Materials provided

* Begin *

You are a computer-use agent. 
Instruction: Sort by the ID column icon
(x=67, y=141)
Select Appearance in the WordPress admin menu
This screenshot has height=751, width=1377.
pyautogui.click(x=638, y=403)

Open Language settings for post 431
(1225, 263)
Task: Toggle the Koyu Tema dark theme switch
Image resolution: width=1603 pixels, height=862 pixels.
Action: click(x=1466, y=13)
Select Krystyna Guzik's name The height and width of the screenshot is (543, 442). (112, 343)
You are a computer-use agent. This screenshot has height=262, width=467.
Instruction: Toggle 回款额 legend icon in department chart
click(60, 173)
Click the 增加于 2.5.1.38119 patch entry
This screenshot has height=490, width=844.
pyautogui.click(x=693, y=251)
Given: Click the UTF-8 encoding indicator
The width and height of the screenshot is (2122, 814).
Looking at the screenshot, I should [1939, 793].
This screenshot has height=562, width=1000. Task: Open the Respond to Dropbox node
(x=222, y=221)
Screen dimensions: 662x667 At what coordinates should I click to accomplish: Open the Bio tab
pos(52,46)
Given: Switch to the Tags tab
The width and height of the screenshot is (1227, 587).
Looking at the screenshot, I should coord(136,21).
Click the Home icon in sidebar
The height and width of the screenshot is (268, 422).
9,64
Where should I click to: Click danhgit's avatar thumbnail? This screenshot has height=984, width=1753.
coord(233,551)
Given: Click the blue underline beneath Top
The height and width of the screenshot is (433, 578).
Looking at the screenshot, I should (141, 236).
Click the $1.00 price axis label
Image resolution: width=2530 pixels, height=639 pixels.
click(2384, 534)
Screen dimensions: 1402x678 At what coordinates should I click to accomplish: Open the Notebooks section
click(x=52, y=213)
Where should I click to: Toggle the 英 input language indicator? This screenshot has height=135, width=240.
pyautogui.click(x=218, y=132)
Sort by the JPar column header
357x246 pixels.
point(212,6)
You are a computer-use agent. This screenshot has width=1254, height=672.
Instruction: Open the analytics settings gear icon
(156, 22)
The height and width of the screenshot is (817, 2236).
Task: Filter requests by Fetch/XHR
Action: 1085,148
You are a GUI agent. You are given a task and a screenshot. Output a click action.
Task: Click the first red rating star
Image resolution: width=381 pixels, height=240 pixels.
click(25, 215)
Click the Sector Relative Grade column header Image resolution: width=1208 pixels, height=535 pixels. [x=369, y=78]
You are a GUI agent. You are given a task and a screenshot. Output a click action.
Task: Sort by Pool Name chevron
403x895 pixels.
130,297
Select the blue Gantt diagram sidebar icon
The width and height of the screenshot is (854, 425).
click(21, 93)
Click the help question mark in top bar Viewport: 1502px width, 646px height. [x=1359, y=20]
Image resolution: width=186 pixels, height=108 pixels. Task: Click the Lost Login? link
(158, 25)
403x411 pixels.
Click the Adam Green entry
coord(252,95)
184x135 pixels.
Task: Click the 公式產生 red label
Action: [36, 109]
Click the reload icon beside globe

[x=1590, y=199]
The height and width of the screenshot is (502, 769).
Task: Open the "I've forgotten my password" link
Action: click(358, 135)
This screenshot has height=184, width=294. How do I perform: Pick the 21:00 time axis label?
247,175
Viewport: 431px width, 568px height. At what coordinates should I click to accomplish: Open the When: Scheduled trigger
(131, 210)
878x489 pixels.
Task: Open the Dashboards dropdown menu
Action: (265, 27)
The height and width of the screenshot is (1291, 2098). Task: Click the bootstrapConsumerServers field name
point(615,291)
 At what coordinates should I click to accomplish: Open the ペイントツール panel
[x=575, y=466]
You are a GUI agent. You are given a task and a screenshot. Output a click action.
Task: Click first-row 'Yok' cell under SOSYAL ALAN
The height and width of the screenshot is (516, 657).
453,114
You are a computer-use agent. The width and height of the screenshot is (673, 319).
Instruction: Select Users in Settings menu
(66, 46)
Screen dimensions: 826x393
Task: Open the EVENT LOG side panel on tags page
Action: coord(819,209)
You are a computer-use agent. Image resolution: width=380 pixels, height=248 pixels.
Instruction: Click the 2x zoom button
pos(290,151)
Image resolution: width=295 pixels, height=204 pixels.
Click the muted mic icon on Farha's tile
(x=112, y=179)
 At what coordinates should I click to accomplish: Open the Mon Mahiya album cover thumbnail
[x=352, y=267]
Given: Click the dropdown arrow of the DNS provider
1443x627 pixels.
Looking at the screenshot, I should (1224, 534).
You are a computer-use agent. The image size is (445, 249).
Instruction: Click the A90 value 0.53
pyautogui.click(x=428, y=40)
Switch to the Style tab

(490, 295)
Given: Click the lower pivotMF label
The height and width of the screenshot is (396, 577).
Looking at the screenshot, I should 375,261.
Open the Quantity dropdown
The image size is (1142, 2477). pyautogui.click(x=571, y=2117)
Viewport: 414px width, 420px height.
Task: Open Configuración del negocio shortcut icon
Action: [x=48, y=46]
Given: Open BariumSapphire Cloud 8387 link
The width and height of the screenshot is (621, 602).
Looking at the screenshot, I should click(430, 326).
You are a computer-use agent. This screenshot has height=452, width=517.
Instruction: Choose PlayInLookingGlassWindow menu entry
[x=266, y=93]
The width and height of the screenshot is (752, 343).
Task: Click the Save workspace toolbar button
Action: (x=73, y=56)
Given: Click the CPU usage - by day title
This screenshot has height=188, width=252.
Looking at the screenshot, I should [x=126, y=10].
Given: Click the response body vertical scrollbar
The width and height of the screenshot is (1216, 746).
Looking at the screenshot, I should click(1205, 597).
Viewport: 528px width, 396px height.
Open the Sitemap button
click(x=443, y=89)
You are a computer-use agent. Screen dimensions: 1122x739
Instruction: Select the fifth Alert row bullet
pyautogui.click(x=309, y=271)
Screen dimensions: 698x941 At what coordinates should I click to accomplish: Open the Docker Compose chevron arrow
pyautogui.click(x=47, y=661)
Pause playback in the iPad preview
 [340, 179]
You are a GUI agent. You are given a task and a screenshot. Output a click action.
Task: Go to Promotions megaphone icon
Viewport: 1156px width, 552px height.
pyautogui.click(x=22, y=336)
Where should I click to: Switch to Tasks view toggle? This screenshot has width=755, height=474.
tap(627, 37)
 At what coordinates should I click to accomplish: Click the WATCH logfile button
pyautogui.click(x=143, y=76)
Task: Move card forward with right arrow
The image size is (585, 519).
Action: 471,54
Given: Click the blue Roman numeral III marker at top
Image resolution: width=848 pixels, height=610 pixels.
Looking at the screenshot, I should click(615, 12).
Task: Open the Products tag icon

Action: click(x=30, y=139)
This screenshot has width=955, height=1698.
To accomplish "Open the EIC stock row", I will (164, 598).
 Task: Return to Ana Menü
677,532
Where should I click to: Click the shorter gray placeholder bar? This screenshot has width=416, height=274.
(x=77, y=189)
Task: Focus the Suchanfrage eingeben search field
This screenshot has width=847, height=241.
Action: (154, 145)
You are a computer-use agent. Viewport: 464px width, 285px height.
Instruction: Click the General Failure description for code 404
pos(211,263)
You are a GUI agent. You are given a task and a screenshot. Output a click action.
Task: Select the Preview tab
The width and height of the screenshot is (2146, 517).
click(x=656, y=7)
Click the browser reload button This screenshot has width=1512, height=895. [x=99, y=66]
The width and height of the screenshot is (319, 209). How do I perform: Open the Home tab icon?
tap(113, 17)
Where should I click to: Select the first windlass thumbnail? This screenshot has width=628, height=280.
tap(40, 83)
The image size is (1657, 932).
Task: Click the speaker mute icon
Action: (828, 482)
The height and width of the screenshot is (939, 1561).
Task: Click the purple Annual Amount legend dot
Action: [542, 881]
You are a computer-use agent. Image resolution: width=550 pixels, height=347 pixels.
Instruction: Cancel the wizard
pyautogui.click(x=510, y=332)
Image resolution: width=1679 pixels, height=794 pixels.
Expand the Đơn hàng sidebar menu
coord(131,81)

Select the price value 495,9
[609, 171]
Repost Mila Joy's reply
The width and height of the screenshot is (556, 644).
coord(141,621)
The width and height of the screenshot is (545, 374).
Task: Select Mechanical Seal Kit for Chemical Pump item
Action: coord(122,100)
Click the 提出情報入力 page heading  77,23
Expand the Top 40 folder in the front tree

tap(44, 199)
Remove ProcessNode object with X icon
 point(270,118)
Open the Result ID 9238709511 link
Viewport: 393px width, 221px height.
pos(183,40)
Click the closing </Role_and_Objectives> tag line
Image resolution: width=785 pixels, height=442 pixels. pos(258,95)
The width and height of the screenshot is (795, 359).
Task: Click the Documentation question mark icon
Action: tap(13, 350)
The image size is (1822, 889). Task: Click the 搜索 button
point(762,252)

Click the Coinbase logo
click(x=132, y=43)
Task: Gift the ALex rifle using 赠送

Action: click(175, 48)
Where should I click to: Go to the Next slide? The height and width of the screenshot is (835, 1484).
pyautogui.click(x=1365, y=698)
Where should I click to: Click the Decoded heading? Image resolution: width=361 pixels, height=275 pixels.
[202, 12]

* End *

Work required
Starting at the line containing "Task: Return to Ana Menü" and ending after the line containing "Action: (154, 145)", give those lines again with "gray" changed to "white" and nothing else altered.

Worked solution
 Task: Return to Ana Menü
677,532
Where should I click to: Click the shorter white placeholder bar? This screenshot has width=416, height=274.
(x=77, y=189)
Task: Focus the Suchanfrage eingeben search field
This screenshot has width=847, height=241.
Action: (154, 145)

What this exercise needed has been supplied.